Until relatively recently we all built our homes from local, unprocessed materials (i.e. stone, wood, straw, earth). Then came the Industrial Revolution and we stopped using local trees, grasses and dirt in favor of highly processed materials. While it allowed us to build more houses more quickly, it also had some unintended consequences.
Not only do modern buildings impose a burden on the environment- clearcutting, mining, manufacturing runoff into the air and water, etc- but many of the manufactured materials are making us sick.
“Even the mainstream press carries frequent stories of cancers and respiratory problems linked to formaldehyde-based glues, plastics, paints, asbestos, and fiberglass, to name a few favorite culprits,” explains Michael G. Smith in the book The Art of Natural Building.
Smith has spent the past two decades working to help people re-learn how to build with natural materials: he’s written numerous books- besides the aforementioned, he’s co-written The Cobbers Companion and The Hand-sculpted house– and he helped found the Cob Cottage Company and the Natural Building Colloquia.

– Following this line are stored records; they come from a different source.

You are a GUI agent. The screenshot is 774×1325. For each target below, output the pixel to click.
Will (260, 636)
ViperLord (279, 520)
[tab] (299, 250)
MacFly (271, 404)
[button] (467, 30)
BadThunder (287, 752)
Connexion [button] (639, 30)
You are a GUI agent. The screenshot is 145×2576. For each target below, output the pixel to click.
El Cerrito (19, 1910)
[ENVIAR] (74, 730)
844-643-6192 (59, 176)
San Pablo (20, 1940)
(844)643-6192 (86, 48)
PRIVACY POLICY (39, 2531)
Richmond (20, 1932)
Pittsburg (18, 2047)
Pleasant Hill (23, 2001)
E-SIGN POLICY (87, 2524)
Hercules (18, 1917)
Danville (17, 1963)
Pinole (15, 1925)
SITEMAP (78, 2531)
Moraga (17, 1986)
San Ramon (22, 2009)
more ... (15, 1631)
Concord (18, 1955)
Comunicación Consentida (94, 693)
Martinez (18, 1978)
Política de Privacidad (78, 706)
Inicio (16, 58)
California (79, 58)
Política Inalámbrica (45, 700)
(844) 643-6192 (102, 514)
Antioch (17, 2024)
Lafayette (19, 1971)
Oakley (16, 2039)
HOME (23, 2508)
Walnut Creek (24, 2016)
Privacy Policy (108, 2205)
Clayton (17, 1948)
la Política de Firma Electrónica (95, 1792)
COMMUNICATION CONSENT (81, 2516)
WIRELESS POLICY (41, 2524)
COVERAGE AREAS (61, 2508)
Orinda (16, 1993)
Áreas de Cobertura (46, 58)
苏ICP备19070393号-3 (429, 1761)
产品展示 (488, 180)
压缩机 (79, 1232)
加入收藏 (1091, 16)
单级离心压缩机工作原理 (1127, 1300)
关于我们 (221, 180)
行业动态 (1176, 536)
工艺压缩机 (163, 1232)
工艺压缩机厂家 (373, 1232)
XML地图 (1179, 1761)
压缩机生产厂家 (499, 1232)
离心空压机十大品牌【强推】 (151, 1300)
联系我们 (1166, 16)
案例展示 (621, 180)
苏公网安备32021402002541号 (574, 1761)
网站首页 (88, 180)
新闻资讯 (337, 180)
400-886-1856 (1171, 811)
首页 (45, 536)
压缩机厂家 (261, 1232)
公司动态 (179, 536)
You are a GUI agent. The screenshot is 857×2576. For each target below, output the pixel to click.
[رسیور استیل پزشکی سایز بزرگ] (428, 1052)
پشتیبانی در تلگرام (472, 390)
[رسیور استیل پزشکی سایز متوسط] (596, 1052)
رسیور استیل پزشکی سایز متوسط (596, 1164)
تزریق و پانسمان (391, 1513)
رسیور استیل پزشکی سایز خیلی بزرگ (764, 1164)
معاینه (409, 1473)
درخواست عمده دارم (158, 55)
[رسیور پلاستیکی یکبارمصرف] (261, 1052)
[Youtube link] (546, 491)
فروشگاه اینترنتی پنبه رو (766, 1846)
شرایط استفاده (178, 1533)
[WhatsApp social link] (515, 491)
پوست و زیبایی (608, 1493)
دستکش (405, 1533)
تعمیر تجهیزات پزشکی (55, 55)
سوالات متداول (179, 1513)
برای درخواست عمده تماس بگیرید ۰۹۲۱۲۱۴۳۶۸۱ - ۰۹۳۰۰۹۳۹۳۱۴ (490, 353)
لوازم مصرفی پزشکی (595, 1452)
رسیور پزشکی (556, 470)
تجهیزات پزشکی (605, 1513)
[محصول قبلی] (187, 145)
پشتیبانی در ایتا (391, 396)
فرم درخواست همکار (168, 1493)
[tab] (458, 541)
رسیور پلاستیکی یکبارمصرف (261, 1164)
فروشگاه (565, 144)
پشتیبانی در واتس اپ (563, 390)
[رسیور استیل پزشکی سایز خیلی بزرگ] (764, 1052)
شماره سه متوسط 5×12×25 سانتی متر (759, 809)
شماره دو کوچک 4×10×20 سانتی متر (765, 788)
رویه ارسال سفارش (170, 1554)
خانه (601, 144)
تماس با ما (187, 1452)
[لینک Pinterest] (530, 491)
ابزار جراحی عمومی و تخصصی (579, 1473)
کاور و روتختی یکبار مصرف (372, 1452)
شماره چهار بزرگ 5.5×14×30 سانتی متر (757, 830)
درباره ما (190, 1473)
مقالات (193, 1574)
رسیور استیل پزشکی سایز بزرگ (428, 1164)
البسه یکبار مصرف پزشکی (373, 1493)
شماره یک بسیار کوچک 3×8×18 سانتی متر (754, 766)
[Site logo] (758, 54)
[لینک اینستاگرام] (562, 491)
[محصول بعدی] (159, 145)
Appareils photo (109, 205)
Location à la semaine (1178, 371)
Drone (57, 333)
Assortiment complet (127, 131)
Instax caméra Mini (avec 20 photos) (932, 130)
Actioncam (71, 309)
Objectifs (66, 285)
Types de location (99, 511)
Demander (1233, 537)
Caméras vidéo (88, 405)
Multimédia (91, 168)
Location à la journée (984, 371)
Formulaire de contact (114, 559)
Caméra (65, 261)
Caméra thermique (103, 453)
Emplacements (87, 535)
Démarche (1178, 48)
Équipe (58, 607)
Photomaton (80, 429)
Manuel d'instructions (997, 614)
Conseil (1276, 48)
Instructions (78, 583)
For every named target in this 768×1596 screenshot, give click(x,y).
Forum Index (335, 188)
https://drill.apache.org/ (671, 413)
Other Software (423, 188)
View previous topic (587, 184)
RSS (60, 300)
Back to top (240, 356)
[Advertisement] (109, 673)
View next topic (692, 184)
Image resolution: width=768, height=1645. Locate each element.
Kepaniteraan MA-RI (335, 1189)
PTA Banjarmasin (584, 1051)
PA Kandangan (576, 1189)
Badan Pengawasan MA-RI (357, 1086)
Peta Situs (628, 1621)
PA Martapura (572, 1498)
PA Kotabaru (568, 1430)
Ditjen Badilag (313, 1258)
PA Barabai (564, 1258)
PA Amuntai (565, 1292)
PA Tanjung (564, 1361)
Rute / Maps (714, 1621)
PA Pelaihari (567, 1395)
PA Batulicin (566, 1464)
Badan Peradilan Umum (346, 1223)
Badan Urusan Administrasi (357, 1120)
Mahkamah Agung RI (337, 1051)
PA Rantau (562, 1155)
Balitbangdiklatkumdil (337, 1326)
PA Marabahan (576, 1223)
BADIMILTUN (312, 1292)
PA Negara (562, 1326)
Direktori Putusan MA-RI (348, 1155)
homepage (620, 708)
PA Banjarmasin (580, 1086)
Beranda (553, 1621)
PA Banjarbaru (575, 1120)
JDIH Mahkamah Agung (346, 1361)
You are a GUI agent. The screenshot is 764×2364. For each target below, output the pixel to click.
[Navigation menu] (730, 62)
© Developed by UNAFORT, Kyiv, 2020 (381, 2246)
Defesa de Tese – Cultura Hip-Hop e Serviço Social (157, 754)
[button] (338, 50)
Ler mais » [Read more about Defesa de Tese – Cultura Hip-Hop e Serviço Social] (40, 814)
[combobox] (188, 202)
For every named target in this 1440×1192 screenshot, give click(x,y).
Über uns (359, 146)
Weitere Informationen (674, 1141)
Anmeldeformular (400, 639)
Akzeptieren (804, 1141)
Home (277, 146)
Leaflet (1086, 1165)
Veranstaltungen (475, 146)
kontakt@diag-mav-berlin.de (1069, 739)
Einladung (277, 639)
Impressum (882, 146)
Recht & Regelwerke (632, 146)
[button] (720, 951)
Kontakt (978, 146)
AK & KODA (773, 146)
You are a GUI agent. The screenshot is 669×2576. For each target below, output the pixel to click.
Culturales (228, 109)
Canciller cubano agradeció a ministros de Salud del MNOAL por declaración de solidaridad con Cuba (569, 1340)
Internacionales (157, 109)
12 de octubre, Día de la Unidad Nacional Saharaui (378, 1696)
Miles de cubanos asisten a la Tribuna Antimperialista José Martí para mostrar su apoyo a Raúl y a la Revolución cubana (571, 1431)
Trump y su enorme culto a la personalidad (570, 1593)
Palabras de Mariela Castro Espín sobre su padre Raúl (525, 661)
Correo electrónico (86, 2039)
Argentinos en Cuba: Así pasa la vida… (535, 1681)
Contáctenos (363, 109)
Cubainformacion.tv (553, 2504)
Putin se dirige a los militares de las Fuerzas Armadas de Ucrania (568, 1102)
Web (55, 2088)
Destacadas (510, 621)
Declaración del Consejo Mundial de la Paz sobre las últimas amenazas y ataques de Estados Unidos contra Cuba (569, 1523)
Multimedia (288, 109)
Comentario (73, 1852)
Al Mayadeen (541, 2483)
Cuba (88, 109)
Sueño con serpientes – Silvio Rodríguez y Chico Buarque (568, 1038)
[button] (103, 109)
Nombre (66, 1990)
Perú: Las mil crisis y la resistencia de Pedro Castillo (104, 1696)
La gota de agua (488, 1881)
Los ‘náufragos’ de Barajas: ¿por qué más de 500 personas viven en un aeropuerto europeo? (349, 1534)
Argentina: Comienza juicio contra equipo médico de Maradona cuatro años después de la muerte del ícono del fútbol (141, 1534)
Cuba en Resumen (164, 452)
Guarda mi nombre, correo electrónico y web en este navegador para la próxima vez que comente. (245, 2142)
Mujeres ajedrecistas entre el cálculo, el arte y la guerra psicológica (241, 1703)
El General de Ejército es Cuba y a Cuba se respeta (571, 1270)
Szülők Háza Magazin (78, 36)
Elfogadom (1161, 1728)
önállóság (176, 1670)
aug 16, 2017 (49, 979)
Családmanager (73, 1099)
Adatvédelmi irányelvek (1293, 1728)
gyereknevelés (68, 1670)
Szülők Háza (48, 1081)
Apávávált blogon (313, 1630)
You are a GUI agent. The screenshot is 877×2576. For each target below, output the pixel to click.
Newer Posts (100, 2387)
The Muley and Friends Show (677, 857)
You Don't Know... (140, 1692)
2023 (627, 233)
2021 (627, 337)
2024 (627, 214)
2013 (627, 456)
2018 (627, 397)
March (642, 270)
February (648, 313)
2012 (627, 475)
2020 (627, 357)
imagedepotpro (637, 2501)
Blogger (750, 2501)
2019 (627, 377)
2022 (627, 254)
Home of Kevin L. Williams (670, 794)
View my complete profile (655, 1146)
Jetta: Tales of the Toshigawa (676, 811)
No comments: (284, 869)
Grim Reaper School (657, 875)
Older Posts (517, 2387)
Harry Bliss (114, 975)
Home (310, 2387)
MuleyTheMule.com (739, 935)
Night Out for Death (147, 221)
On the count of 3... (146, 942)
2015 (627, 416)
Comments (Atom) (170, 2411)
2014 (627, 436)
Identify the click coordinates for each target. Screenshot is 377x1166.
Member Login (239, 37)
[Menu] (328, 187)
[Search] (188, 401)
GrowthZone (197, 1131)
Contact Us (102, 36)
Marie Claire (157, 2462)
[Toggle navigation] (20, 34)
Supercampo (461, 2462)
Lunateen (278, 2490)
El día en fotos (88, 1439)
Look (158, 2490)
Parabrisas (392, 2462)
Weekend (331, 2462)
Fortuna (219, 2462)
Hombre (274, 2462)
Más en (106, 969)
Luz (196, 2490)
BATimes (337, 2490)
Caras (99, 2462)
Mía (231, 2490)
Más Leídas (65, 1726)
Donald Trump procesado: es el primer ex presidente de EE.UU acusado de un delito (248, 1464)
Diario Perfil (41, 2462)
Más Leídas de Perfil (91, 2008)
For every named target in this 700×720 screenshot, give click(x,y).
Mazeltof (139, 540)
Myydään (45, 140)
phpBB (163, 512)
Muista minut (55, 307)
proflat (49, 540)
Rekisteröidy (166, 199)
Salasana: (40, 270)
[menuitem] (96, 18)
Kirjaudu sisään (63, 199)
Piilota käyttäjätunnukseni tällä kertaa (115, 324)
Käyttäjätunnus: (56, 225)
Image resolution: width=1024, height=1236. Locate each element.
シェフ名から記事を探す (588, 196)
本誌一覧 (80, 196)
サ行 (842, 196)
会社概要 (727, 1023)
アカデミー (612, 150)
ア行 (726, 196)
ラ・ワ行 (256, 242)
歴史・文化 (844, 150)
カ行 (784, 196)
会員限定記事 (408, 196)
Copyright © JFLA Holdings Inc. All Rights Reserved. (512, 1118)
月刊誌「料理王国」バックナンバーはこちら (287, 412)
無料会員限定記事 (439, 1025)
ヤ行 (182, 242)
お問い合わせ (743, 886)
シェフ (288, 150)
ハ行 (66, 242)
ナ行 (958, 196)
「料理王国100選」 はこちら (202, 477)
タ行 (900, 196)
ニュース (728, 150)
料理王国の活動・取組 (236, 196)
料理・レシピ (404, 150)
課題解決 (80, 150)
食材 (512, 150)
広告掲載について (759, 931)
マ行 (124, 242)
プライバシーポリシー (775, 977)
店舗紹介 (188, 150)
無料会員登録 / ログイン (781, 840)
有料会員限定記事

He was there in 1996 when the term “natural building” was coined. “We’d been calling ourselves alternative builders, but none of us really like that term because we see this kind of construction as the norm and industrial construction as the alternative, which has a lot of serious problems with it, so we wanted to come up with a term that would sort of normalize what we’re doing.”
In this video, Smith gave us a tour around his current home, the Emerald Earth Sanctuary (an intentional community in Mendocino, California), and showed us the many examples of very modern-looking earth structures (including cob, straw bale, clay wattle and slip straw).